Críticas
4,0
Muy buena
Violette

El existencialismo según Provost

por Israel Paredes

El director francés Martin Provost ha demostrado a lo largo de su, por ahora, corta pero muy interesante, carrera un especial interés en el retrato de personajes femeninos en conflicto, ya sea interno o externo o ambos. En su quinto largometraje, Violette, Provost se adentra en un período de la vida de la escritora Violette Leduc para narrar no sólo sus problemas personales, sino también para hablar de una época, y, sobre todo, para narrar la construcción de una escritor

Violette es una película cuya narración se abre hacia diferentes direcciones. Construida a base de capítulos nominados cada uno de ellos con el nombre de una persona que, de una manera u otra, influyó en la vida de Violette Leduc (1907-1972), comienza a media res, con ésta, una impresionante y magnífica Emmanuelle Devos conviviendo con el malogrado escritor Maurice Sachs en los albores del fin de la Segunda Guerra Mundial, sobreviviendo cómo pueden gracias al mercado negro, ocupación que Leduc no abandonaría hasta mucho después. Provost va desvelando al personaje, mostrando cómo de manera casi fortuita se convierte en escritora. Y lo hace no por cuestiones, o no sólo, de cariz intelectual, como aquellos escritores y filósofos con los que acabará relacionándose casi contra natura, sino por cuestiones personales, existenciales. El contexto cultural en el que se desarrolla la película es precisamente el existencialismo francés, por lo que Violetteno deja de ser un retrato atmosférico y anímico de una época, personificado en Leduc, pero haciendo hincapié en el aspecto personal: la futura escritora, como decíamos, llega a serlo como vía de escape, utilizando la literatura como fuga de una existencia que la reprime en todos los sentidos. Curioso resulta cómo el director crea un fuerte contraste entre los escritores que rodean a Leduc y ésta: mientras para ellos todo parece un juego, o una manera de alcanzar notoriedad, en algunos casos impostando demasiado su intelectualidad, para ella es algo mucho más serio, más personal: la literatura es la única manera de que alguien la escuche, de que alguien la tome en serio.

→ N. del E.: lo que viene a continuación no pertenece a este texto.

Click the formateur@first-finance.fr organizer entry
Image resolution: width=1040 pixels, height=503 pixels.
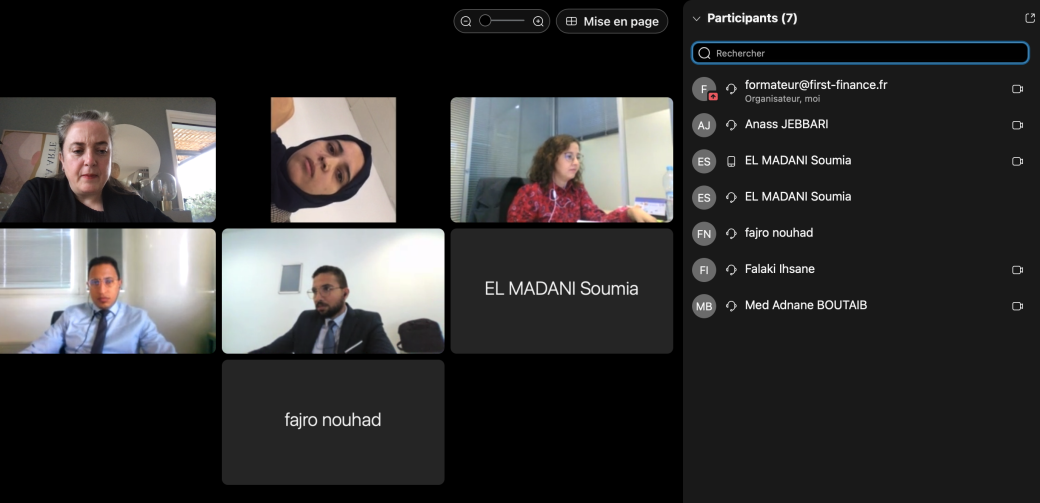(x=815, y=86)
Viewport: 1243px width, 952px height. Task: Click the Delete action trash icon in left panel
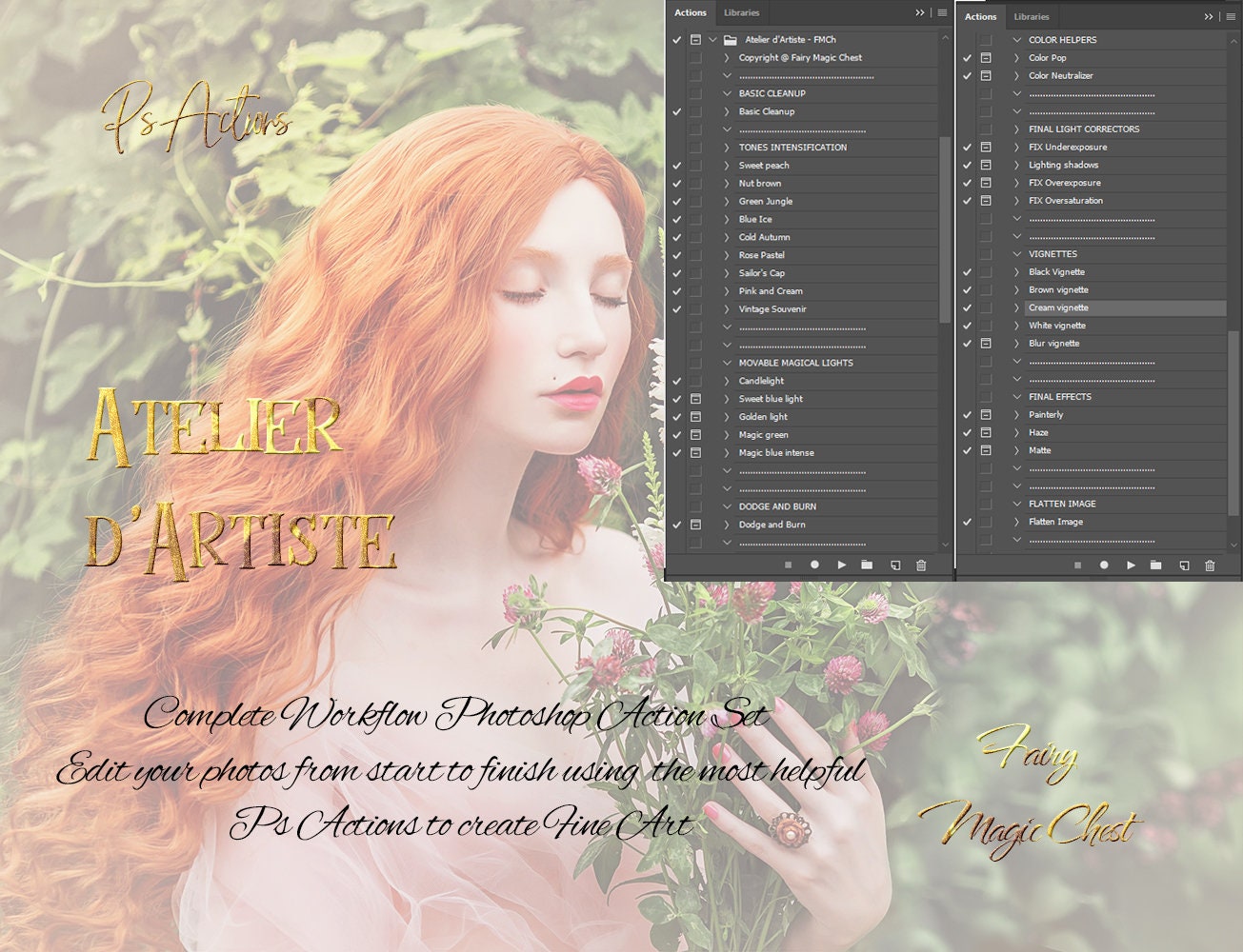coord(920,565)

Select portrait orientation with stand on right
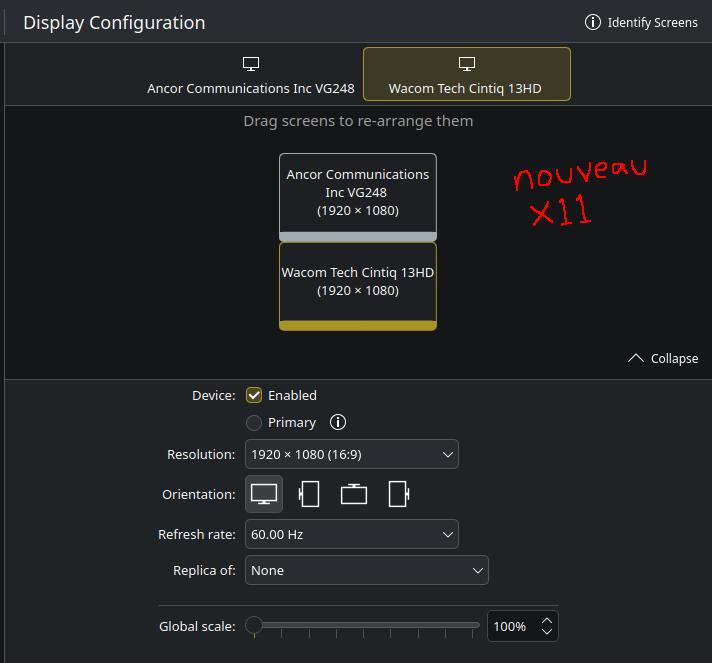click(399, 494)
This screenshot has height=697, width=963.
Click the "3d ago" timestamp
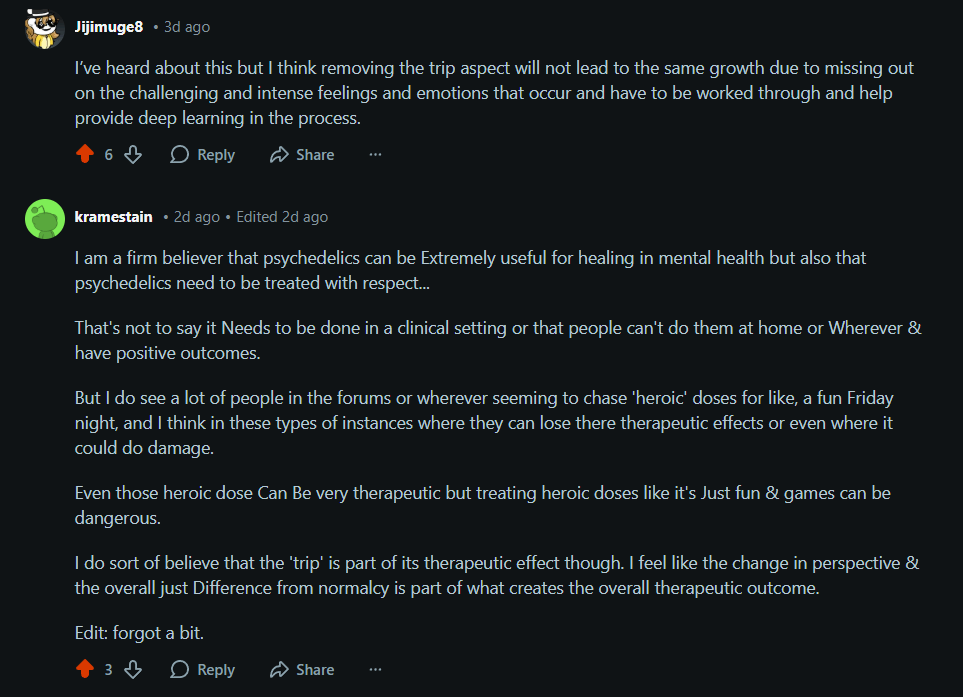click(187, 27)
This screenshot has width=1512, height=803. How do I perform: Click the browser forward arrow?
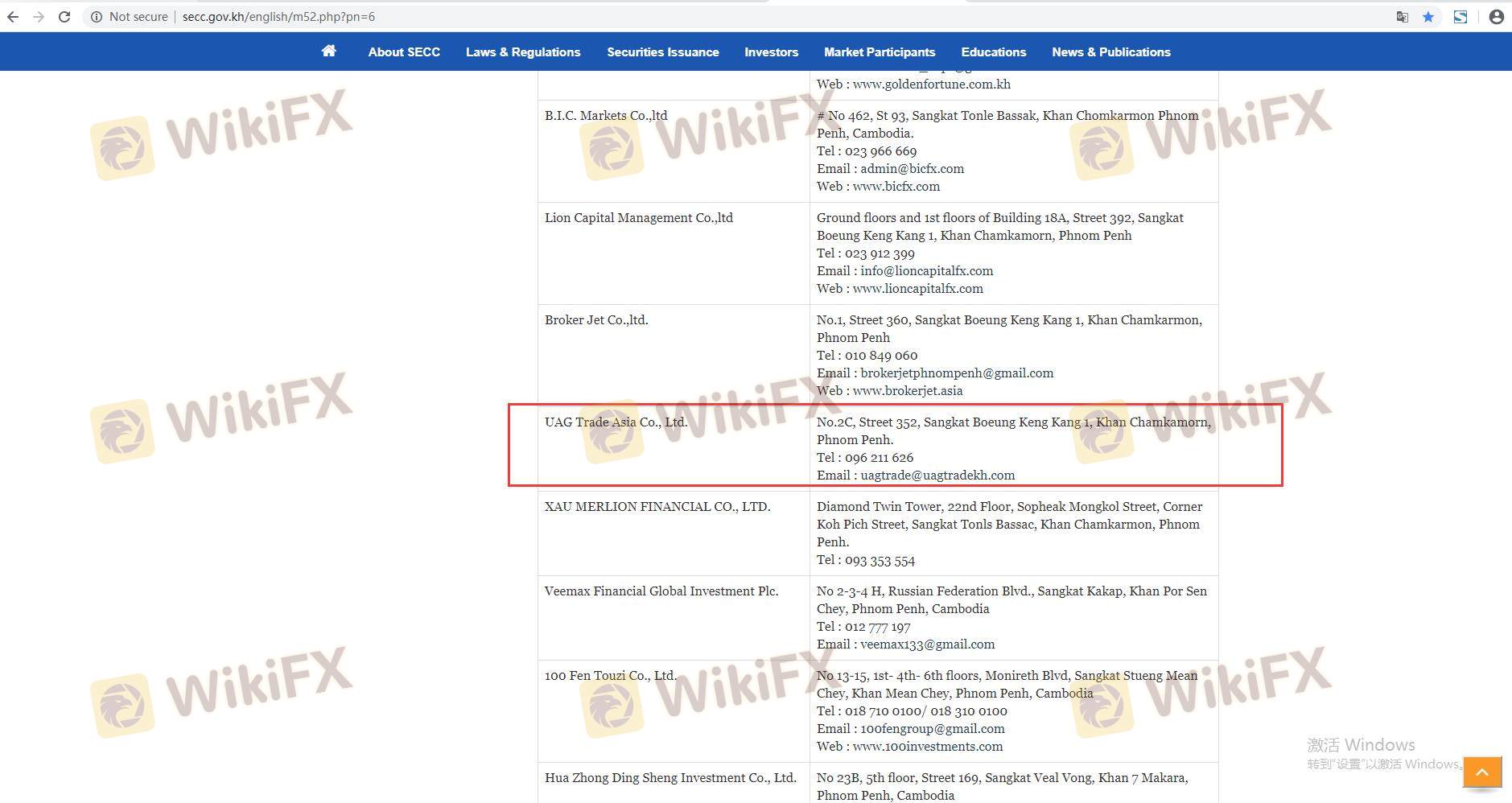point(39,17)
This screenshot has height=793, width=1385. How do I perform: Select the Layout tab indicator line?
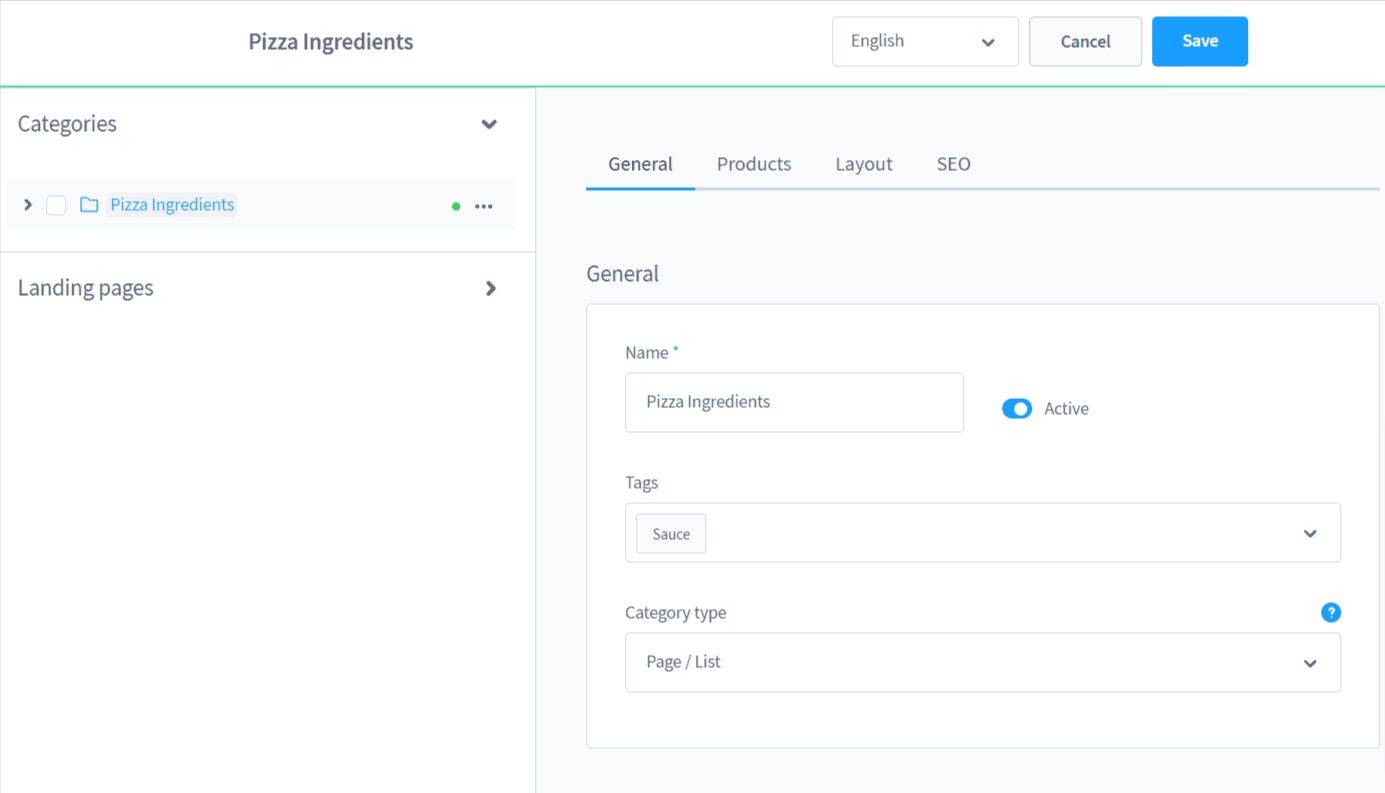pyautogui.click(x=862, y=163)
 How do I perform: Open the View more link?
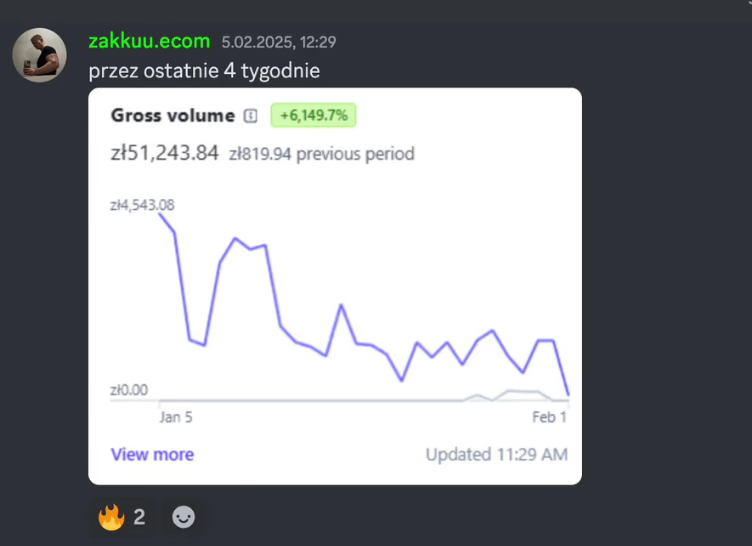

La creación literaria no es muy cinematográfica de mostrar, al fin y al cabo, ver a una persona sentada escribiendo no es demasiado operativo ni interesante. Por eso resulta excelente como Provost, que sólo muestra a Leduc ante la escritura en contadas ocasiones, busca el mostrar esa creación mediante un trayecto personal: aquello que plasma sobre papel no es otra cosa que la extrapolación de sus vivencias personales, de sus emociones, de sus miedos. Mediante la llamada autoficción, que en Francia y en otros países se desarrolló décadas antes de que se pusiera de moda la etiqueta, Leduc exorcizó sus demonios, desde la infancia hasta su presente, mediante la escritura. Una creación en proceso que Provost va mostrando a base de esos capítulos que marcan una estructura perfectamente cronológica pero fragmentada, atento a cada persona que de una forma u otra fue importante para el desarrollo personal y artístico de Leduc, eliminando todo ornamento narrativo.

Como biopic, resulta muy particular, pues tan sólo narra el período de vida de la escritora comprendido entre el final de la Segunda Guerra Mundial y el final de la década de los sesenta, cuando consigue el éxito con su obra La bastarda. Entre ambos momentos, Provost se centra en hablarnos de la problemática de una mujer y de su época, de su relación con Simone de Beauvoir (Sandrine Kiberlain), quien ayudará y no poco a Leduc a llegar a ser quién fue, aunque su relación fuera controvertida. El director francés juega con el cine de época tan francés, como también lo hiciera con Séraphine, película con la que Violette guarda no pocas relaciones, también un retrato de una artista, en este caso pintora, enfrentada a problemas. A Provost le interesa menos la reconstrucción de una época como mostrar ésta en relación a los personajes. Aunque el diseño de producción es brillante, el cineasta lo toma como mero contexto en el que mover a sus personajes, de ahí una puesta en escena en la que no se busca los grandes planos panorámicos, ni el enfatizar el paisaje. Los detalles hablan por sí mismos, e importa el paisaje humano. Provost, no obstante, relaciona bien a los personajes y al decorado situando a éstos en su interior mostrando la opresión que siente en una época dorada de la literatura francesa pero cuyas bases no eran otras que un malestar generalizado tras la guerra. Ayudado por el siempre excelente director de fotografía Ives Cade, el director construye una película oscura, con el negro como color predominante, transmitiendo cierta angustia, desasosiego, una manera magnífica de definir tanto a Leduc como a su entorno.

Lo mejor: Devos, la puesta en escena de Provost, la fotografía de Cade.

Lo peor: Su duración, algo patente en su tramo final.